このグループはこれまで、ヒトES細胞やiPS細胞を、様々な化合物を用いて介在神経ぜんく細胞を高率にに誘導する方法を開発していた。この細胞を、最後にCDK4/6阻害剤で処理することで、増殖を止め、ピロカルピン注射による側頭葉てんかんモデル(pTLE)あるいは海馬にカイニン酸を投与するてんかんモデル(kTLE)に対する長期効果、さらには効果のメカニズムを探っている。

ヒトの介在神経を免疫不全マウスに移植して、9ヶ月間様子を見ているが、異常増殖は全く見られないということで、これは他の多能性幹細胞由来神経細胞移植の結果と同じだ。一方、ヒトとマウスの差があるにも関わらず、海馬に移植した介在神経は移植部位から海馬、さらには皮質にまで移動し、2種類のGABA作動性神経へと分化することを示している。

組織学的な結果を先にまとめておくと、移植された細胞は少なくとも9か月マウス脳内で、興奮神経とシナプス結合を形成する。てんかんモデルマウスの海馬では、抑制性シナプス形成の密度が低下するが、細胞移植により密度は高められる。すなわち、移植した介在神経は完全にホストの脳ネットワークに組み込まれている。

この組織学的変化に呼応して、介在神経前駆細胞を移植したマウスでは、9か月にわたって発作の発生を1/4以下に抑えることに成功している。この実験では、介在神経前駆細胞を移植しただけの結果で、特に移植細胞の活性を操作しているわけではない。それでも、発作を大きく抑えることが出来るのは、介在神経がホストの神経ネットワークに組み込まれ、自発的に神経興奮を抑制していることを示唆している。
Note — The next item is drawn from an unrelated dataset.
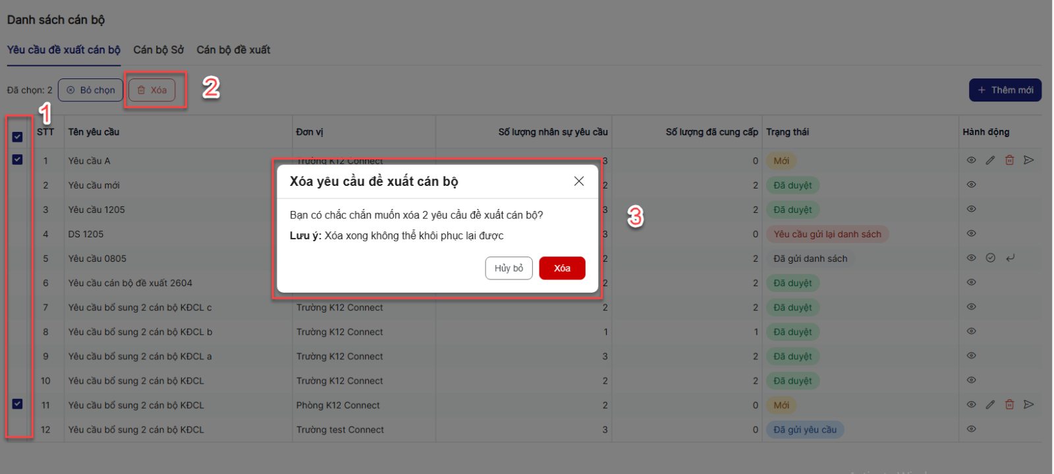Toggle the select-all checkbox in table header
The image size is (1054, 474).
point(18,137)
事実、半数の移植介在神経が自発的興奮を示し、全体の興奮性を抑えていることがわかる。

さらに、移植介在神経に、あらかじめ光に反応して興奮したり、逆に興奮が抑えられる分子を組み込んでおいて、介在神経興奮をさらに人為的に誘導すると、介在神経興奮誘導で発作を完全に抑制でき、反対に興奮が抑制されると発作回数が上昇することを明らかにしている。この結果も、てんかん発作の抑制が、神経回路を介して行われていることを示し、将来遺伝子操作した介在神経移植までてんかん治療の視野に入る可能性を示している。
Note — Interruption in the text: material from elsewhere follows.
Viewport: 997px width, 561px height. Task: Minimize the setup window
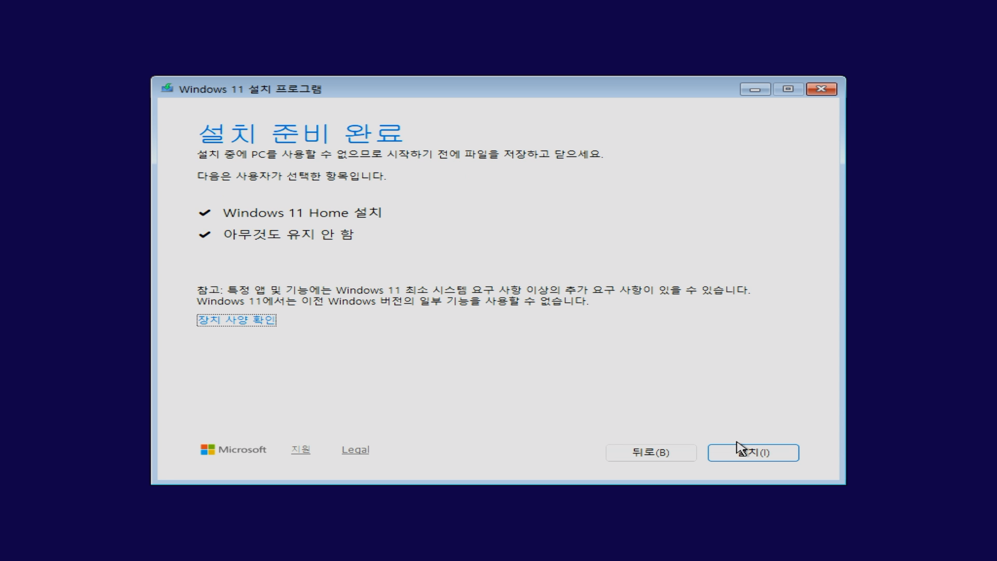[755, 89]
さらに重要なのは、てんかん発作だけでなく、不安神経症や、認知障害も正常化することで、てんかんと同時に様々な行動異常を伴う様々な神経疾患を考えると、この点は重要だ。そして何より、一般的てんかん治療薬に見られる強い鎮静作用などの、副作用が見られないことが重要だと思う。

結果は以上で、まだコントロールできていないてんかんが数多く存在することを考えると、介在神経移植は魅力的だ。